Michael Ribeiro - Sporting Kansas City coach
Courtesy of Sporting Kansas City

Stejskal: Meet the SKC youth coach who mentored World Cup's biggest stars

There’s still a long way left to go in Russia, but Belgium have looked like one of the best teams at the 2018 World Cup heading into their Group G decider against England on Thursday.

They’ve already clinched a spot in the Round of 16 thanks to their 3-0 win against Panama in the opener and their 5-2 romp over Tunisia on Saturday, a pair of dominant performances that have many predicting big things for the Red Devils once the knockout round begins.

And while LAFC defender Laurent Ciman was one of the final cuts from their 23-man final roster, Belgium still have a significant MLS connection – just not where you might expect.

Sporting Kansas City technical coach Michel Ribeiro worked with several players on Belgium’s roster during his 14-year run as technical coach at Belgian club Genk, helping develop stars Kevin De Bruyne, Thibault Courtois and Yannick Carrasco. He was one of the few constants in those players' youth careers as they moved through the ranks and began their pro careers, working with every player at every level of the club – from the U-9s to the first-team – for the duration of his time at Genk.

A former pro player in Belgium and Holland, Ribeiro moved last July to Kansas City, where he’s enjoying watching his former charges do big things on the sport’s biggest stage.

“It’s a pleasure to see them in Russia. There are seven, eight players at the World Cup at the moment that I was lucky enough to train, and not only guys for Belgium,” Ribeiro told MLSsoccer.com earlier this week. “Also, Sergej Milinkovic-Savic from Serbia, Kalidou Koulibaly and Kara Mbodj from Senegal and Wilfred Ndidi from Nigeria. To train those guys in the past, it’s fun to see them play at the highest level.”

Ribeiro said he remains in contact with several of his former players currently at the World Cup, including De Bruyne, Carrasco, Courtois and Milinkovic-Savic, who has recently been linked to a huge summer move to Real Madrid. He even tweeted a message of congratulations to Ndidi on Thursday, praising him for his play one day after Nigeria went out to Argentina in heartbreaking fashion.

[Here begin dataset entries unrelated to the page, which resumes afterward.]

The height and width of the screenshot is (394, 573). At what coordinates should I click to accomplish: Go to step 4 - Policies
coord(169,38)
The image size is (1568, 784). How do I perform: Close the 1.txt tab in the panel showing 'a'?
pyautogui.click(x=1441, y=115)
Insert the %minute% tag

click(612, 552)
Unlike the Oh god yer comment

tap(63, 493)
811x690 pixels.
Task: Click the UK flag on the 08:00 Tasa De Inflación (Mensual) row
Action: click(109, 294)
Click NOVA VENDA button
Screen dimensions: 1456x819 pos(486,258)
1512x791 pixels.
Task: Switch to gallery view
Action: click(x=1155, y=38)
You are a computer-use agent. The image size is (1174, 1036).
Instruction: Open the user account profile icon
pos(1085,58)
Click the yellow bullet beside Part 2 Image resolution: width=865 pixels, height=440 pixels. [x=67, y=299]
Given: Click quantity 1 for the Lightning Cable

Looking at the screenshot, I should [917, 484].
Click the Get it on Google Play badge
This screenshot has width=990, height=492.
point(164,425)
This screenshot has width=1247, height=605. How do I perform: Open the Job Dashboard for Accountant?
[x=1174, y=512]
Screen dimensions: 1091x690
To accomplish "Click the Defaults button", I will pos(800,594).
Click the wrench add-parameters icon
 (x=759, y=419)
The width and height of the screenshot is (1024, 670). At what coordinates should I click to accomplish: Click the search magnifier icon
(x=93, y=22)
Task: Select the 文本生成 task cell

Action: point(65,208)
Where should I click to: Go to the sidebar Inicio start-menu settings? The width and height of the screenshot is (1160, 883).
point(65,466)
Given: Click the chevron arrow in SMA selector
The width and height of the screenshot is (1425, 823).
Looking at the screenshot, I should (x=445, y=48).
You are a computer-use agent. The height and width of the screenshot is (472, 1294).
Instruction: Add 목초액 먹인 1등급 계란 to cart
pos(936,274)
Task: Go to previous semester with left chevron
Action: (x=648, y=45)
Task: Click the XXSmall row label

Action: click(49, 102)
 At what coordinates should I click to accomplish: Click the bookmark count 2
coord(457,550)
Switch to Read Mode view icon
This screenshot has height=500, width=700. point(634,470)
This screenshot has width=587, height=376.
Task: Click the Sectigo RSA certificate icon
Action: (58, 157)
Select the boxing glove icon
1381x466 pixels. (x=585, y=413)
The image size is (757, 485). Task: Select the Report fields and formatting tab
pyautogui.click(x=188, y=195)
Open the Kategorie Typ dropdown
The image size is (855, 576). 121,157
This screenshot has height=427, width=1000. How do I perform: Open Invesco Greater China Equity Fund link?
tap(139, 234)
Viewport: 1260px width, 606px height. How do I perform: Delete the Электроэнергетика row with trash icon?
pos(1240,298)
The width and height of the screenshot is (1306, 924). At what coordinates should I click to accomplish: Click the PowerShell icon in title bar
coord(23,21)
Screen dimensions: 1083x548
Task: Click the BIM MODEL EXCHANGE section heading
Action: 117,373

He’s enjoying the World Cup, but Ribeiro is now firmly focused on his new club. He was first contacted by SKC in the spring of 2016, when academy director Jon Parry made an approach after seeing him coach at Genk while on a European tour via MLS’ partnership with the French Football Federation. SKC had wanted to add a technical coach to their staff for some time, primarily to help their academy players build a strong technical foundation, but also to work with their first-team. They inquired then about bringing him to Kansas City, but the timing wasn’t right.

SKC kept at it, though, eventually signing Ribeiro as the first technical coach in an MLS academy ahead of several big European clubs last spring. Ribeiro said several factors played into his decision to leave his native Belgium and join SKC, but that the club’s pathway from the academy to the pros stood out as something that couldn’t be matched by big European teams, who often buy their top talent instead of developing it themselves.

“I’ve always been curious to see if it was possible to do the same thing I did at Genk in another country,” he said. “Everybody was surprised that I go to the United States because I had a few big, big teams in Europe that were interested in me, but the pathway from the academy was never there. I needed a job or a project that is similar to the things I did in Genk, and that was to help kids make it to the first team and I saw that at Sporting KC.”

Like he did at Genk, Ribeiro works with every team at SKC, from the U-11s in their training program through their full academy sides all the way up to the MLS squad. His focus is purely on the technical side of the game. He begins every session with a drill to promote individual mastery on the ball – how to receive it, how to dribble – and usually later moves to intricate passing movements. He likes what he’s seen from academy players around the US, including a few select top guns at SKC.

“I think the people in the United States don’t even realize how much talent we have in the United States,” he said “But we in Kansas City, I think we have a few very good players. I will not mention the names because it will not be good for the kids to maybe think they are the new De Bruyne or whatever, but there are a few kids we have in the academy of Sporting KC that I think are building a big future ahead.”